By Peggy Roalf   Wednesday June 18, 2025

 

June 20 & 21, 7:30-10pm: Van Gogh’s Flowers After Dark at NYBG

Experience Van Gogh’s Flowers after dark. The exhibition comes aglow for outings that capture the twinkling allure of the artist’s nighttime scenery. Within and around NYBG’s iconic Enid A. Haupt Conservatory, find yourself surrounded by the botanical beauty that inspired Van Gogh. Wander through a breathtaking lawn of sculptural and real sunflowers, and snap photos of blooming recreations of the artist’s work. 

Conditions permitting, the nighttime experience concludes with a 10-minute illuminated Starry Night drone show finale sparkling above—the first of its kind at a cultural institution in New York City. Relax to live music, puppeteers and performers evoking the Parisian bistros Van Gogh frequented while you sip a cocktail and enjoy light bites for purchase. Van Gogh’s painted world comes to life as the sun sets on these special evenings at NYBG. 

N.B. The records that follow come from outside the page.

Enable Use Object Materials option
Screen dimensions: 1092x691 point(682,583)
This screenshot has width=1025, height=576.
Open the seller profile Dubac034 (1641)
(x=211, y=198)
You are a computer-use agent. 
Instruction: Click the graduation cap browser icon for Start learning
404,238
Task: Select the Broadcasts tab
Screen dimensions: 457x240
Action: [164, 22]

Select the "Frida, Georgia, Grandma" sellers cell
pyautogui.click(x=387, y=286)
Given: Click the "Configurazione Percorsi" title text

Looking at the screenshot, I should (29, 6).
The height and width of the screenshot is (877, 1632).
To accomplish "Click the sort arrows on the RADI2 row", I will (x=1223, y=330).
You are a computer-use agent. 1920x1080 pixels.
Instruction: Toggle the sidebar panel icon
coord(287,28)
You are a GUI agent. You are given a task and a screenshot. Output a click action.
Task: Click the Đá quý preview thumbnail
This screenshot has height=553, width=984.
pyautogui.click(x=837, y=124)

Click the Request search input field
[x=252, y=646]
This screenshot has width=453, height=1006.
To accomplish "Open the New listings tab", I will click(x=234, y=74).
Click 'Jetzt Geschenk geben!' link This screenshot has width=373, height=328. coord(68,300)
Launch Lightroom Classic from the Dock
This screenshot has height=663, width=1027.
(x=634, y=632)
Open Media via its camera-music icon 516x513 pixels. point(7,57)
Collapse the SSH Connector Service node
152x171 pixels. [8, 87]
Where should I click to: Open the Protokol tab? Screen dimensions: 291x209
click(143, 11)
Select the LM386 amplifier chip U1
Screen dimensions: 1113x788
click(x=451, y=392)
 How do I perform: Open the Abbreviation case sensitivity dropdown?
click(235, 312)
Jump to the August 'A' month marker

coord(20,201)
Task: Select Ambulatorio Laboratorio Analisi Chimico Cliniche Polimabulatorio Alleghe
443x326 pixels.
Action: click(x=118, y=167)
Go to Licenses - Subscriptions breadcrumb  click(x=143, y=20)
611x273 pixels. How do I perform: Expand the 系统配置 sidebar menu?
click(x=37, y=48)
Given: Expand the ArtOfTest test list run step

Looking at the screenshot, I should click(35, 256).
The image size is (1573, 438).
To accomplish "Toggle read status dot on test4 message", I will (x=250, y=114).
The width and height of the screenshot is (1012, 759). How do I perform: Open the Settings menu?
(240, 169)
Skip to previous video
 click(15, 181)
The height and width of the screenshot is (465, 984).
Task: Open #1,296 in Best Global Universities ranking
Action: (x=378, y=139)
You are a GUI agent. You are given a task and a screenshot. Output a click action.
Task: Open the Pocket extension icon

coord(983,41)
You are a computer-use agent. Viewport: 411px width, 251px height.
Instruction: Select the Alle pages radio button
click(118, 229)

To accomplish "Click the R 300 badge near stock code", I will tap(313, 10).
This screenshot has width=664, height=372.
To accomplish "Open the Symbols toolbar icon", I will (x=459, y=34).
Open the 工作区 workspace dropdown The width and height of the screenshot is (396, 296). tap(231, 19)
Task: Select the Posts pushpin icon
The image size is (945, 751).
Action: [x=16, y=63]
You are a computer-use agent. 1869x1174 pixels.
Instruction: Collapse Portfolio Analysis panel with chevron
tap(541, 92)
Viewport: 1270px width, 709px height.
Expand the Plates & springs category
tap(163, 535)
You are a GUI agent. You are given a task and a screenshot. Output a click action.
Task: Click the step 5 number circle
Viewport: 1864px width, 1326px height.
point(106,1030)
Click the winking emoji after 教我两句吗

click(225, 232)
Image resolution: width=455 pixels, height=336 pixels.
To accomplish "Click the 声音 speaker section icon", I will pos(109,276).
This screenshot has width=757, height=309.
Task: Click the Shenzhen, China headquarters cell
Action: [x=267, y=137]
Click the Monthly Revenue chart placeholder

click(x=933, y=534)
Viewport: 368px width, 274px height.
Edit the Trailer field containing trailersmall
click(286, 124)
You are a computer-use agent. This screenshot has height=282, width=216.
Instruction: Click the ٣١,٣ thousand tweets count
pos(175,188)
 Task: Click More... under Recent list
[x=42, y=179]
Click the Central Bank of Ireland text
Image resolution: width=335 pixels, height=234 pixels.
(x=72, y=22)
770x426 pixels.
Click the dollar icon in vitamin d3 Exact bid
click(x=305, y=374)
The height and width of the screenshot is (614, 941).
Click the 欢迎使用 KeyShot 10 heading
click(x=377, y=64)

New York Botanical Garden, 2900 Southern Boulevard, Bronx, NY Directions

  

 

Thursday, June 18, 2-5 pm: Adriana Varejão | Don’t Forget We Come from the Tropics

Join Sculptors Alliance for a series of meetups to view sculpture in a variety of settings, from public art in urban spaces to museums and galleries. Bring your sketchbook to study and draw, followed by a casual discussion of the works on view.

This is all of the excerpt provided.